Yeah I will, good idea - soon as the ankle biters are out of the house


----------



## kennyboy993 (Jan 23, 2017)

Great double shot, thanks - really good. Will have a look when kids in bed


----------



## martinierius (Sep 28, 2014)

With my 58.4mm tamper I sometimes suck the puck out when removing the tamper too quickly. Result: channeling around the puck.


----------



## kennyboy993 (Jan 23, 2017)

martinierius said:


> With my 58.4mm tamper I sometimes suck the puck out when removing the tamper too quickly. Result: channeling around the puck.


So do I sometimes - do it very slowly when I remember now.

Presumably this would be even easier with a wider diameter tamper


----------



## DoubleShot (Apr 23, 2014)

I've never once sucked the puck up when removing my 58.55mm tamper but then I've always removed it slowly.


----------



## hotmetal (Oct 31, 2013)

Funny how everyone has a different solution! For me, I do tap to distribute and get the coffee as flat as poss before tamping level. I have a 58.35 flat MBK and a 58.4 convex Torr Goldfinger. I don't get edge channeling with either - the Torr feels nicer in the hand but I prefer the positive action/feel of a flat (maybe I should get a flat GF base?). I usually do that 'twist to polish' thing as I'm removing the tamper from the basket - I have no idea what the 'real' reason behind the polishing is supposed to be, but I do it because I think it reduces puck suck, or pucktion (I'm wondering which of these neologisms might catch on!)

I'm not saying all my shots are spot on (if only!) but although I sometimes get a dead spot or a spritzer, they're not usually at the edge.
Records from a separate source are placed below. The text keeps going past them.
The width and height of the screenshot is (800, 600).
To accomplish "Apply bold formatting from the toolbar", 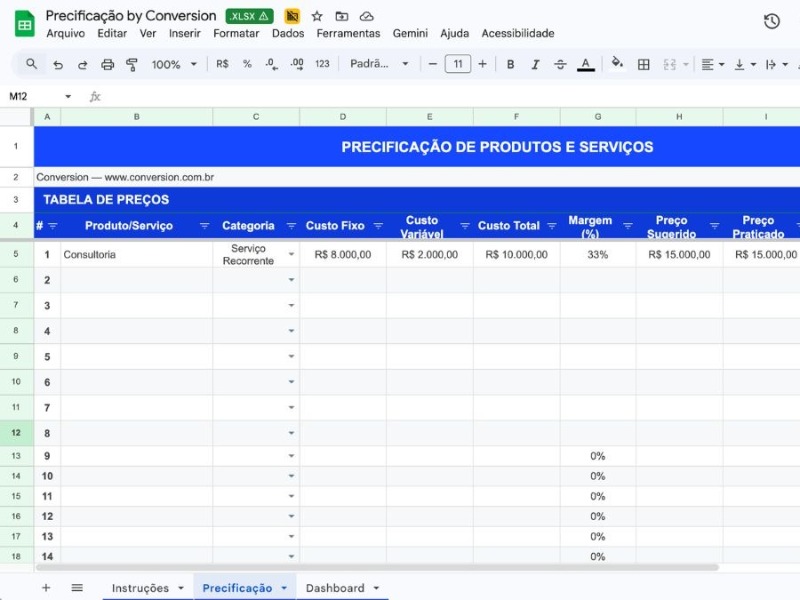I will click(510, 64).
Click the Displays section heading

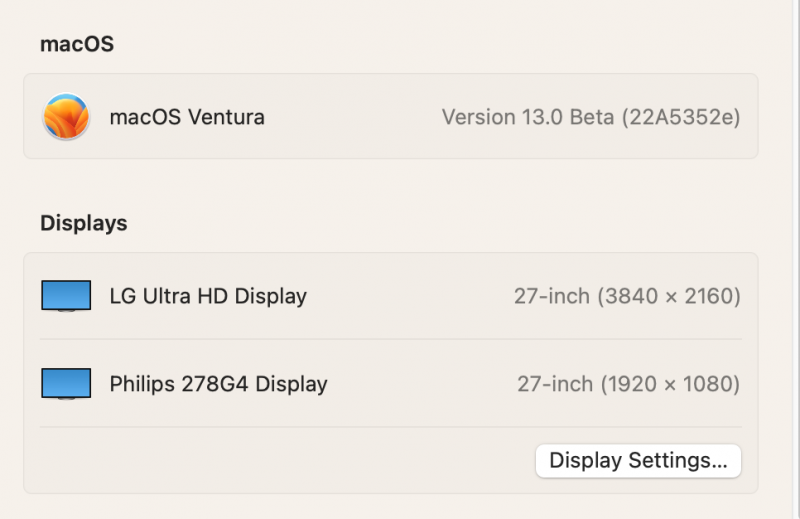pos(84,223)
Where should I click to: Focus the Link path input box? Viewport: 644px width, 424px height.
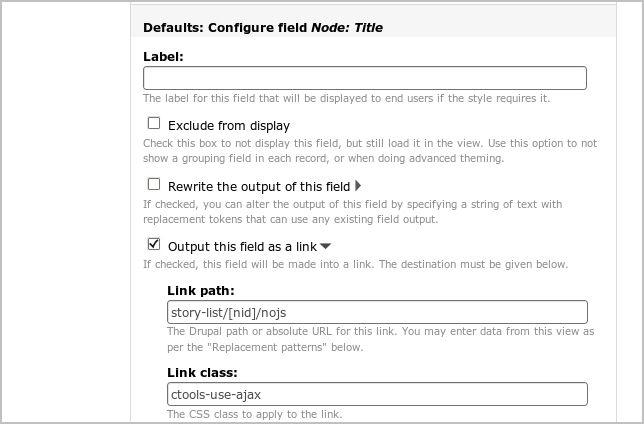tap(377, 312)
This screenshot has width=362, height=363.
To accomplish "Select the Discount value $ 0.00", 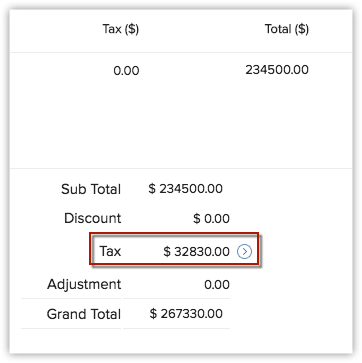I will coord(211,219).
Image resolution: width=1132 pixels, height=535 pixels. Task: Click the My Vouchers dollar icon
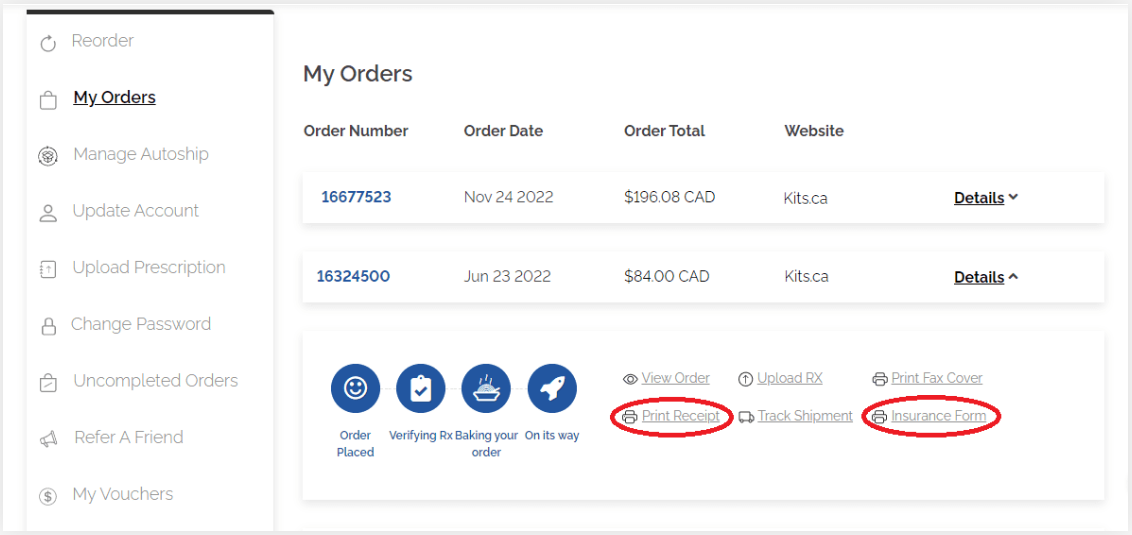coord(47,496)
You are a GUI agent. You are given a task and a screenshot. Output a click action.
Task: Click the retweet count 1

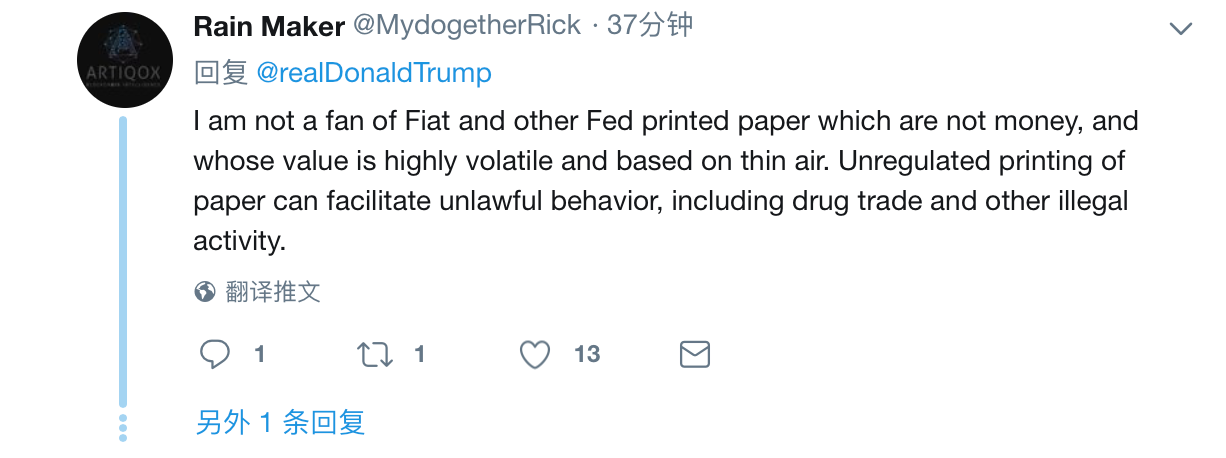pyautogui.click(x=420, y=354)
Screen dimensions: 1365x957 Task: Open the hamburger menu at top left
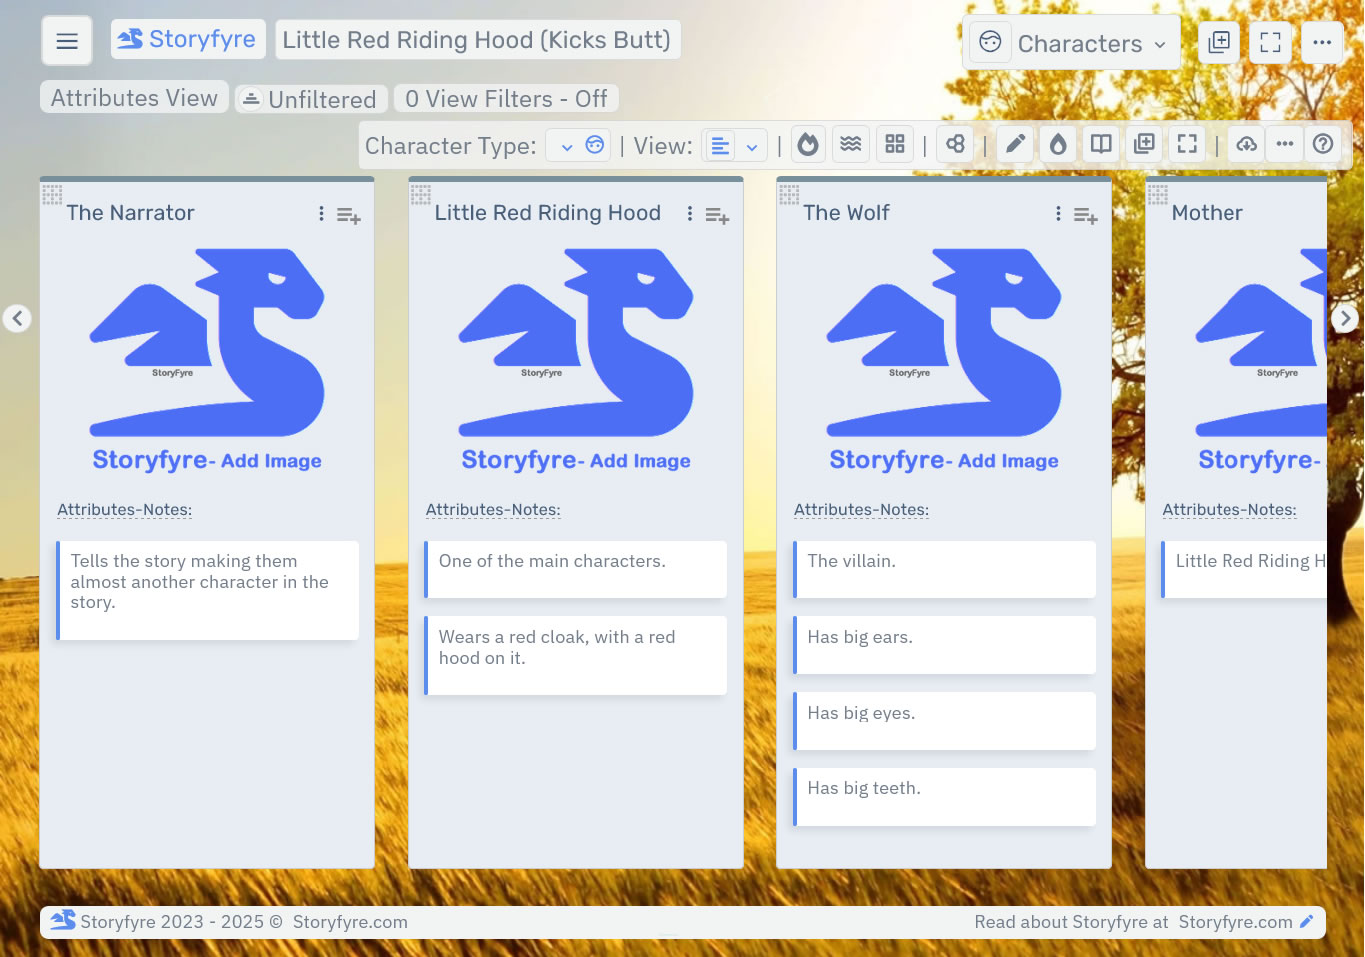(66, 40)
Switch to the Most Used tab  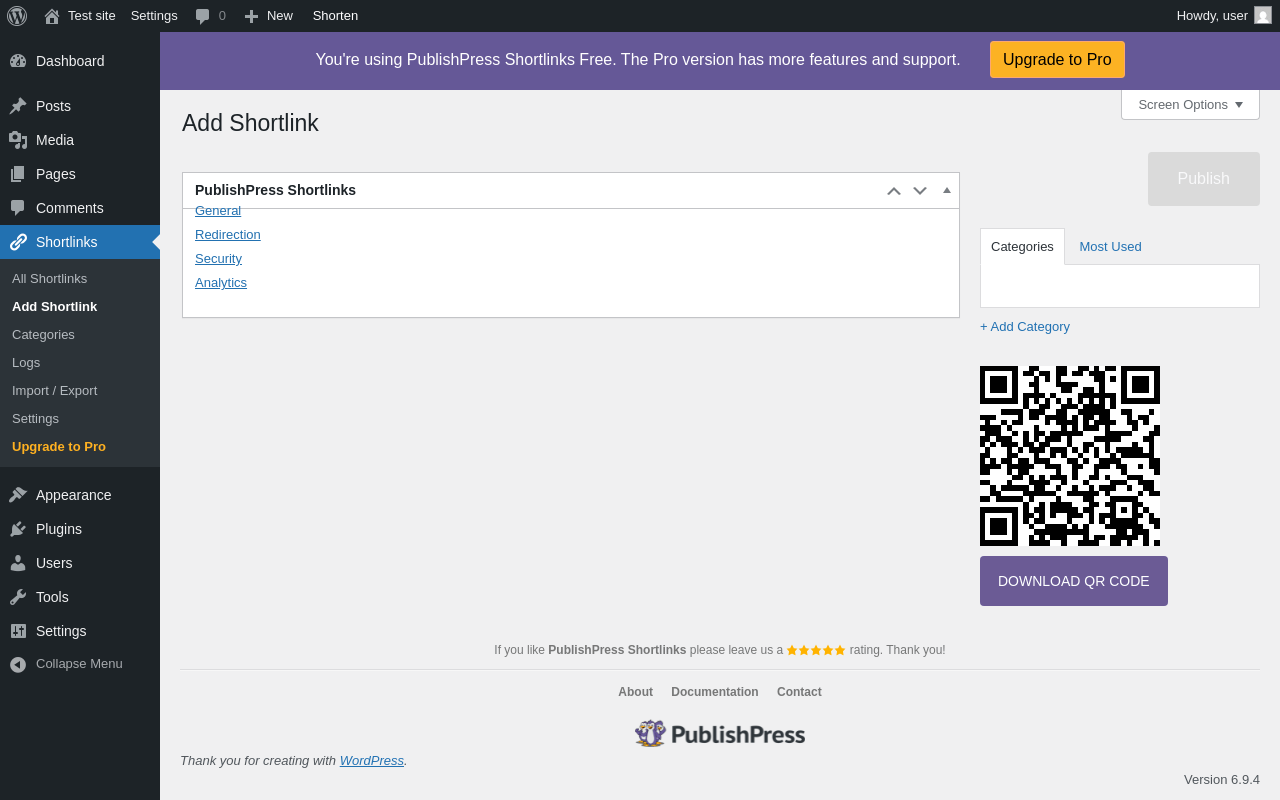(x=1110, y=246)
I think if your tamper is "point something" it should be a good enough fit. Don't buy another tamper, just try to ensure the bed is even before tamping, tamp as flat as you can, and twist/spin the tamper as you pull it out to avoid lifting the puck. See if it works for you.


----------



## kennyboy993 (Jan 23, 2017)

Good advice, I'm learning that more meticulous prep is necessary.

I've only had decaf bean over the weekend in the grinder and it's been fine as usual - beautiful pours.

I'm wondering if I should try dosing less with the caf beans - I've always had the same problem with them whether it's single origin or an espresso blend as I have at the moment.

There's a reason I'm ok with decaf and not caf isn't there - my workflow is exactly the same..... any thoughts?

Perhaps I should try dosing less with the caf as the grinds seems to pile up higher in the pf and funnel. Anyone dosing under 18g in a vst 18g basket?


----------



## DoubleShot (Apr 23, 2014)

Dosed directly into VST basket, couple of vertical taps then tamped. No WDT. No nutating. No spin/polish. Slowly removed tamper and voilà


----------



## kennyboy993 (Jan 23, 2017)

Looks perfect - would love to see how you'd achieve that with a mignon. I'm sure it's doable, I'm not blaming the grinder but I have to stir the clumps first


----------



## kennyboy993 (Jan 23, 2017)

Is that an 18g dose doubleshot?


----------



## DoubleShot (Apr 23, 2014)

19g in a 18g VST ridgeless basket.

Been there done that. Breaking up clumps before tamping with my previous/first grinder (Ceado e37 - no clump crusher). But thing of the past since fitting a clump crusher to my Mythos a couple of years back.

Happy days!


----------



## DoubleShot (Apr 23, 2014)

First signs of espresso in cup around 10 secs, two evenly flowing mouse tails throughout, 38g out in 37 secs. This was first attempt since opening new bag of beans so a little adjustment will be necessary before I'm dialled in.


----------



## DoubleShot (Apr 23, 2014)

kennyboy993 said:


> Looks perfect - would love to see how you'd achieve that with a mignon. I'm sure it's doable, I'm not blaming the grinder but I have to stir the clumps first


Whilst using a Ceado e37, I used to dose into a small Sainsbury's nibble bowl, break up clumps using a spoon then transfer into filter basket. Would nutate (although it wasn't necessary as was using a very snug fitting 58.55mm tamper) then tamp. Never suffered from channelling then so it's certainly possible irrespective of which grinder you're using.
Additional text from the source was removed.